● **TASK GOAL**: Convert the entries from the line with "Task: Open the settings gear icon" up to and including the line with "point(47,220)" into a JSON list of strings, one string per line, with blank lines left out.

● **PROVIDED INFORMATION**:

..........

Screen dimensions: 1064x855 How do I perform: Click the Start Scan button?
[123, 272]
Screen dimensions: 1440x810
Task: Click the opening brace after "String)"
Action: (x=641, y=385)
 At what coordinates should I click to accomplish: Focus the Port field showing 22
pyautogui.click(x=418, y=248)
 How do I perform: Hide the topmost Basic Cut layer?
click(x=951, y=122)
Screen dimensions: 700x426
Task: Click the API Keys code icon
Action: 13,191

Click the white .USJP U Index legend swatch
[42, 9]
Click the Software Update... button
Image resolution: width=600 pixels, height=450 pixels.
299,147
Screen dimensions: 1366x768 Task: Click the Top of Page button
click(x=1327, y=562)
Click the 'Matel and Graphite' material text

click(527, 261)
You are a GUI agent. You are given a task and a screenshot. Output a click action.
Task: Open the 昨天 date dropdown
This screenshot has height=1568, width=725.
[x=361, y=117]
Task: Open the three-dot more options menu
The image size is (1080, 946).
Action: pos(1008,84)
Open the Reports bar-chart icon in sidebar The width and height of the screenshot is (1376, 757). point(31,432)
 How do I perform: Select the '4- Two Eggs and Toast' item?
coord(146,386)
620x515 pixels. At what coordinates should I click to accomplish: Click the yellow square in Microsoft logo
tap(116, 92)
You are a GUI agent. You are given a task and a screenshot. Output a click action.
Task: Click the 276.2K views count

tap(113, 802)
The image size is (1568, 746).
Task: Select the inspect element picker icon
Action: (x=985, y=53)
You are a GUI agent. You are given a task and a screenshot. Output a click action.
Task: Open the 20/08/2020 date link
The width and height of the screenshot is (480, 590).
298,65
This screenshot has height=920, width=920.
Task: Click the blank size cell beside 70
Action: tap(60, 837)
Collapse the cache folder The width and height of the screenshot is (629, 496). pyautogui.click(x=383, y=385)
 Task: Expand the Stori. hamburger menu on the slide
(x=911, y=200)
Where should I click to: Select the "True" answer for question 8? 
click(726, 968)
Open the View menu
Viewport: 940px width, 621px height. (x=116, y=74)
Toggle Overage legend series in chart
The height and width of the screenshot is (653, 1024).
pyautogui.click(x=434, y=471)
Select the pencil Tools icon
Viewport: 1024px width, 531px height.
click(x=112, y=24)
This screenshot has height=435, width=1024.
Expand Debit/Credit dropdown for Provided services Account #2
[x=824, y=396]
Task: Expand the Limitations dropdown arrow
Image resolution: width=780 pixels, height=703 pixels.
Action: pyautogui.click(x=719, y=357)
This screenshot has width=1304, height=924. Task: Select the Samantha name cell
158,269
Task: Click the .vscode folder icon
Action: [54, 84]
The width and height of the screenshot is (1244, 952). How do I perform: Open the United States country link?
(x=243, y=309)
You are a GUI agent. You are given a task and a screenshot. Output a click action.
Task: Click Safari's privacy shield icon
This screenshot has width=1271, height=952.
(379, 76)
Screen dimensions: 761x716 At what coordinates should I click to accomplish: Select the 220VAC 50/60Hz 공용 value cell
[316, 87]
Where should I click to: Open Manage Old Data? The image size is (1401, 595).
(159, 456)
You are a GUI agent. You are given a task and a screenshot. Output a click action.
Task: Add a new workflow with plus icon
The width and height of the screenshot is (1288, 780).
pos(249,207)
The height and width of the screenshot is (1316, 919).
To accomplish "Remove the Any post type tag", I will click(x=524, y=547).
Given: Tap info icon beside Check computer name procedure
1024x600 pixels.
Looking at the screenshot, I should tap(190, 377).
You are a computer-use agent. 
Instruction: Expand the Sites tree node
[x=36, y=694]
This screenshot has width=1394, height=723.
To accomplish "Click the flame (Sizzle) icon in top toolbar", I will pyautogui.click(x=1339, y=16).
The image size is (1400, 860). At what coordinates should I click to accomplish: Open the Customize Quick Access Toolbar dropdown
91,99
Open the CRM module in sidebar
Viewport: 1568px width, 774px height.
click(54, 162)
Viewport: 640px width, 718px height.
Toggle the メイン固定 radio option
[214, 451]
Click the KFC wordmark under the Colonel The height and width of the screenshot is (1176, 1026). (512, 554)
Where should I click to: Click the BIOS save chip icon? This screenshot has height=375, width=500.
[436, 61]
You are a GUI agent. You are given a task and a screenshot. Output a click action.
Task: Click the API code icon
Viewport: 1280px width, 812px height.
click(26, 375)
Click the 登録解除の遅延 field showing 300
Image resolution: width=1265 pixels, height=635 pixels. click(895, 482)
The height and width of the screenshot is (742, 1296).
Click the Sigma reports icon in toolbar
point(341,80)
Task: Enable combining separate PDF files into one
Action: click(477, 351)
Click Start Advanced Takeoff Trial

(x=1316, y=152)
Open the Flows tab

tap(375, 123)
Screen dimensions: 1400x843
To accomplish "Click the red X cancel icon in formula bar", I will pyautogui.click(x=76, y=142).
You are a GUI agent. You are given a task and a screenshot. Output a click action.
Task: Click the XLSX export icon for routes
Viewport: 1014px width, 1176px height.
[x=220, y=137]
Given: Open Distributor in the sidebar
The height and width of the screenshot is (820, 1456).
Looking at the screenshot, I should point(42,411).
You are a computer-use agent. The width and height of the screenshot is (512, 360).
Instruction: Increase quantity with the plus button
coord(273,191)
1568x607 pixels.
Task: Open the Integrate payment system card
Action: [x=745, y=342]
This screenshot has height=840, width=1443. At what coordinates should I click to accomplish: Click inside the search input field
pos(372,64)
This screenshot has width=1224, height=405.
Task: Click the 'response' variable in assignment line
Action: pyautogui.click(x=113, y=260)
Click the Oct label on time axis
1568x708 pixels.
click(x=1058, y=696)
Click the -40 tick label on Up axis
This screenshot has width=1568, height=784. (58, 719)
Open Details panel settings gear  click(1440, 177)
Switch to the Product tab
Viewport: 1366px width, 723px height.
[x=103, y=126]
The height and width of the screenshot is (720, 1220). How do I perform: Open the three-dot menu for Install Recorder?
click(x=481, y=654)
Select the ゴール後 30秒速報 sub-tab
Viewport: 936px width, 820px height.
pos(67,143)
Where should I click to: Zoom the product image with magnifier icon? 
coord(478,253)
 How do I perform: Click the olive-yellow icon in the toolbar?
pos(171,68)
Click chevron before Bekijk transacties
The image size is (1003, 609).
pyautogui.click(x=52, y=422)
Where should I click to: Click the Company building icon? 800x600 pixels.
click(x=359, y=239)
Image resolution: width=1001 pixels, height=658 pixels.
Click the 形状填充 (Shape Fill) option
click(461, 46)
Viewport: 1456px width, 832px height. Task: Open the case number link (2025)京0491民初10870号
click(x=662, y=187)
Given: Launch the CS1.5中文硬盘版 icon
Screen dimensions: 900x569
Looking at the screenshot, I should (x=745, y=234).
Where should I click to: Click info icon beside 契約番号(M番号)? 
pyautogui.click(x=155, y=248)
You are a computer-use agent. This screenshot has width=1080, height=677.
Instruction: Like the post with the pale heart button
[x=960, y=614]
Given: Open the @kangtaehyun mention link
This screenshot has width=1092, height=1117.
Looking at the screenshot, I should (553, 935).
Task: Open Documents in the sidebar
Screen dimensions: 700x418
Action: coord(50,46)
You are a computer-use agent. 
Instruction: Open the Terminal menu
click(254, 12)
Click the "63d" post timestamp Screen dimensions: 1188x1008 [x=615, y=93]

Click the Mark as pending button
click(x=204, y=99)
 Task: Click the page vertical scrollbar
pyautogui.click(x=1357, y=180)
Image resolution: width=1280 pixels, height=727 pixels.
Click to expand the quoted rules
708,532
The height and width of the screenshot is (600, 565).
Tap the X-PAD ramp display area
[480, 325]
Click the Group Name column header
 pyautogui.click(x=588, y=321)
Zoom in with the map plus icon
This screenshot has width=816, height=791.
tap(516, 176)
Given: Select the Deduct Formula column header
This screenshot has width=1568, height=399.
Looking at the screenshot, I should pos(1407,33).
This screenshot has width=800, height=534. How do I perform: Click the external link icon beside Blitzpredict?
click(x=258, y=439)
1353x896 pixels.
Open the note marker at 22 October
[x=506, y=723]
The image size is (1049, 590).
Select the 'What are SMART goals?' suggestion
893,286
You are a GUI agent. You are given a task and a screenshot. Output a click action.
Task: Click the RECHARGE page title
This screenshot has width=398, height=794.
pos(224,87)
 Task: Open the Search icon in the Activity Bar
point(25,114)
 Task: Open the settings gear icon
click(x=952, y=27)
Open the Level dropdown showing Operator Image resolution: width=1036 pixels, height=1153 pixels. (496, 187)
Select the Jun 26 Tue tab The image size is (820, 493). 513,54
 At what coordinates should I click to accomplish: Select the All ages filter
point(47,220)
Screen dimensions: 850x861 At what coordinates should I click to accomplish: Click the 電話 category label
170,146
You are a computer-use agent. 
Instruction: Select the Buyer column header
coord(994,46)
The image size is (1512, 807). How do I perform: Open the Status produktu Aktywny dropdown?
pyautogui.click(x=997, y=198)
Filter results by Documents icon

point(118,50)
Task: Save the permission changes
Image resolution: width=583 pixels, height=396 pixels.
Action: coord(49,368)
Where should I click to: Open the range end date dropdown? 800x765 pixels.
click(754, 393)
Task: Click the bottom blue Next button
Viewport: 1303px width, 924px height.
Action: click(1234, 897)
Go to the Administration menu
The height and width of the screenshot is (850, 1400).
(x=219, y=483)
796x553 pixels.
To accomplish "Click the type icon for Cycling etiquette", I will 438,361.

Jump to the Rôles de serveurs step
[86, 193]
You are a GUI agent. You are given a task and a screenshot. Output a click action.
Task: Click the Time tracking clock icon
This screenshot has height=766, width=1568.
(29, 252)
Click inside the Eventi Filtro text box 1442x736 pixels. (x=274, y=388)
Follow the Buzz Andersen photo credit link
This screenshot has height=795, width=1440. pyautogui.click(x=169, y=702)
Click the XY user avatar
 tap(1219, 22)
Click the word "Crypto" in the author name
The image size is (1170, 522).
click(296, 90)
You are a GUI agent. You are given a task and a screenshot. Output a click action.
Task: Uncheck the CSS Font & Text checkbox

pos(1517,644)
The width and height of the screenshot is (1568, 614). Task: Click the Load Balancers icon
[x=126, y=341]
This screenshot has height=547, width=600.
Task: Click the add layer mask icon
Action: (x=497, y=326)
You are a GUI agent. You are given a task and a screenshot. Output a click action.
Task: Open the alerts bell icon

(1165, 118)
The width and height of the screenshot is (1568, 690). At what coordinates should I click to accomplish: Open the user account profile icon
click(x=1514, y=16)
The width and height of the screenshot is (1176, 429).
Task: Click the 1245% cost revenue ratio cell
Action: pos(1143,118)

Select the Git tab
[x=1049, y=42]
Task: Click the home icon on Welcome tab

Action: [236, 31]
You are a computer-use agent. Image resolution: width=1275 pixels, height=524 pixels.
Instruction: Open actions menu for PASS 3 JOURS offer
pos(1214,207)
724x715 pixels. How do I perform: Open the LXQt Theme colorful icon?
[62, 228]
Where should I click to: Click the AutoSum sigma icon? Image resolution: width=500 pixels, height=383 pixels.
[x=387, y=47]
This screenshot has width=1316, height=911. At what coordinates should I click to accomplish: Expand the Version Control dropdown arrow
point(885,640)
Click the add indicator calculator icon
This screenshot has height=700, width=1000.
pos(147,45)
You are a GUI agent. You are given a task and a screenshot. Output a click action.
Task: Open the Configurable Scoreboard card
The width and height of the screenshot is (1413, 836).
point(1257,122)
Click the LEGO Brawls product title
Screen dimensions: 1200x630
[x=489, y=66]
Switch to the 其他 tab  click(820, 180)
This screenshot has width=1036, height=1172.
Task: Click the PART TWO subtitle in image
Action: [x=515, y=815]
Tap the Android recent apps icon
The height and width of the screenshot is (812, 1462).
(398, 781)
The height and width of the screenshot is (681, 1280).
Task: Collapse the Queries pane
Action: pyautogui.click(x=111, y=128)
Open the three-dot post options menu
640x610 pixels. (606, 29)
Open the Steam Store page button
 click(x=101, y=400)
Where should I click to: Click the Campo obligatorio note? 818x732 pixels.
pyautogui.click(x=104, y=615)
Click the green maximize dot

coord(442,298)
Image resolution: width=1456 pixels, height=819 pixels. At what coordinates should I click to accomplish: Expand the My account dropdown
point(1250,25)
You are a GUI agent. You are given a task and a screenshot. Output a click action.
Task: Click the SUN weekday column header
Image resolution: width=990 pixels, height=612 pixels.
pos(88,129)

..........

● **WRITTEN SOLUTION**:
[
  " Task: Open the settings gear icon",
  "click(x=952, y=27)",
  "Open the Level dropdown showing Operator Image resolution: width=1036 pixels, height=1153 pixels. (496, 187)",
  "Select the Jun 26 Tue tab The image size is (820, 493). 513,54",
  " At what coordinates should I click to accomplish: Select the All ages filter",
  "point(47,220)"
]